Reuters recently reported (August 7) that a meeting between Pope Benedict XVI and the Russian Orthodox Patriarch Alexii II looks likely in the not too distant future. In the article of Cardinal Roger Etchegary, President of the Pontifical Council for Justice and Peace and Vice-Dean of the College of Cardinals, is quoted as saying to the Russian news agencies that: “We [Roman Catholics and Russian Orthodox Christians] are moving towards” a meeting between Pope and Patriarch. Cardinal Etchegary points out however that though steps toward such a meeting “are speeding “no one can say “exactly when it will happen.” The article concludes by pointing out that according to a comment made this past June by “another [unnamed] high-ranking cardinal” the hoped for “meeting between the heads of the two churches would happen within a year.”
When I first became interested in Orthodoxy, I was told (and received with great enthusiasm) that the problems facing the Orthodox Church were of an administrative, but not dogmatic, nature. Recent events, and my own experiences, would suggest that our “administrative” difficulties are rather more severe then poor filing or uncompleted paper work. As I look at what is going on around me in the Orthodox world, I come to the conclusion that we need, as a Church, to take a rather hard, critical look at ourselves and our shortcoming. And I think our attention needs to be focused especially on issues of anthropology, as well as the catechetical and spiritual formation of the laity and the clergy. In a meeting after meeting, in one conversation after another, I have heard clergy and laity alike ask how can recent events happen and we not respond. We fail to respond, I think, because we fail to believe.We have concluded, and Fr Schmemann pointed this out decades ago, that a formal adherence to the dogmatic and liturgical tradition of the Church is sufficient. Clearly it isn’t, and in the absence of any systematic catechetical and spiritual formation especially for the laity, such a purely formal adherence is not only insufficient, it serves to dull our spiritual senses to the difficulties that we face as a Church.
So, what has this to do with the report from Reuters?

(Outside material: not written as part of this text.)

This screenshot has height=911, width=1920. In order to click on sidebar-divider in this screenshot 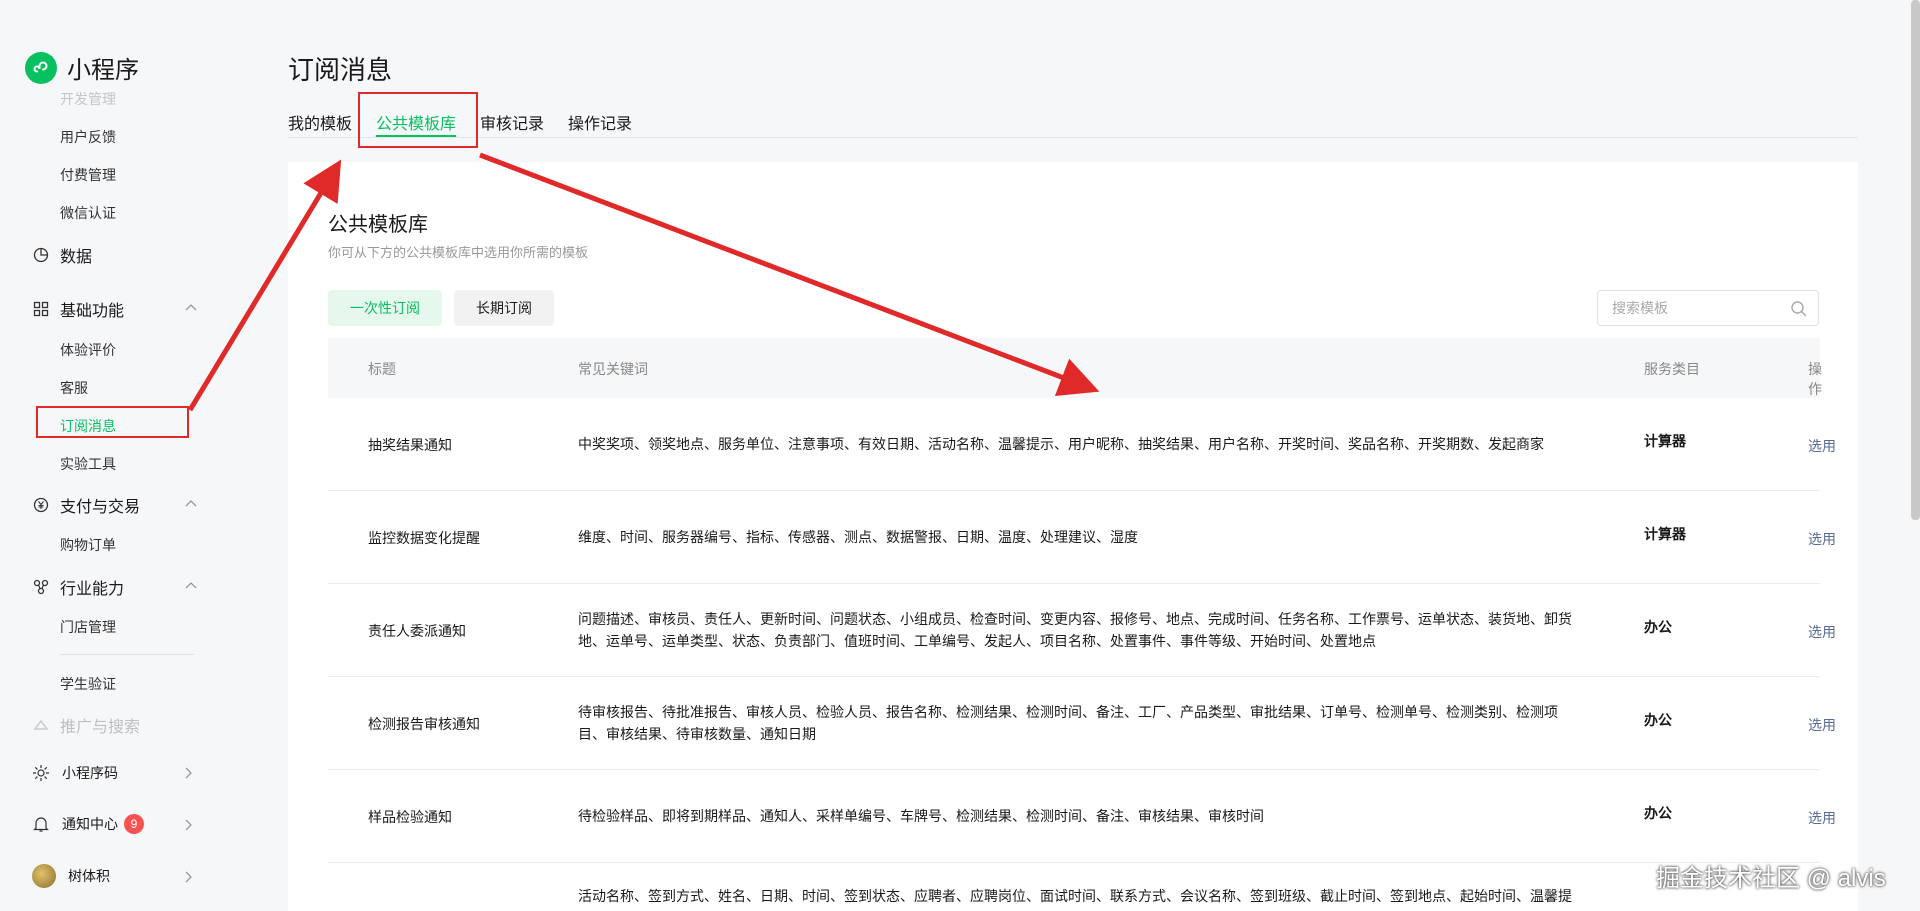, I will do `click(127, 654)`.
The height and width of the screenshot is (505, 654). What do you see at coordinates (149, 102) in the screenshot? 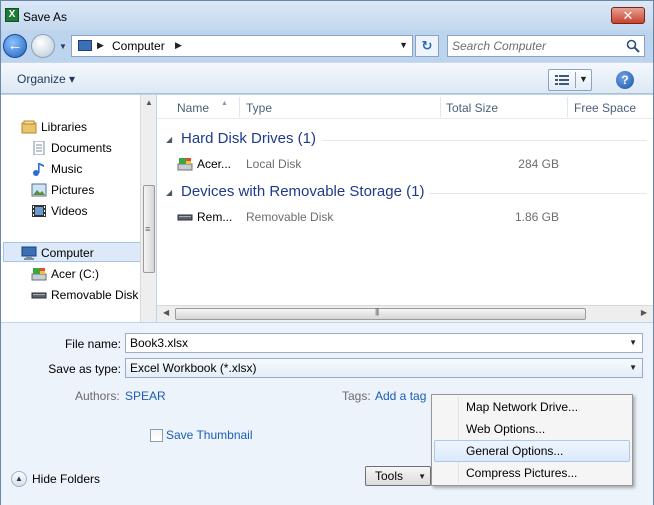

God, and man, willing any future meeting between Rome and Moscow will at least bear fruit in a closer working relationship between the Catholic and Orthodox Churches both in Russia, and across the globe. Over and above what is the will of God for His People, I think that even a partial, working, reconciliation that falls short of full Eucharistic communion is in the best interest of both Churches.
Especially for the Orthodox Church, such a closer working relationship offers us a need point of comparison for the health of our own Church. Granted not everything is as it ought to be in the Catholic Church, but still a conversation with our Roman Catholic brothers and sisters might very well help us see with new eyes our own strengths and weaknesses. It might also offer us new practical insights that get out of the mess we’re in before we do ourselves, and those entrusted to our care, even more harm.
It is worth noting as we think about that the current crop of scandals and relatively low moral and spiritual level of the Orthodox Church here in America, that this is the social context out of which arose the “uniate” Churches over which the Orthodox make such an issue. It seems to me that we need to be careful and make sure that our own house is in order and that we have done away with those conditions that have in the past made the departure of some Orthodox for Rome an inviting option. Ironically it is spiritual apathy among the Orthodox that plays a central role in undermining the very relationship with Rome that the Orthodox call for.
Let us all pray for Pope Benedict and Patriarch Alexii, and for all Orthodox and Catholic bishops, clergy and laity, that we find away to do together what each of us seems incapable, or dare I say, unwilling, to do on our own.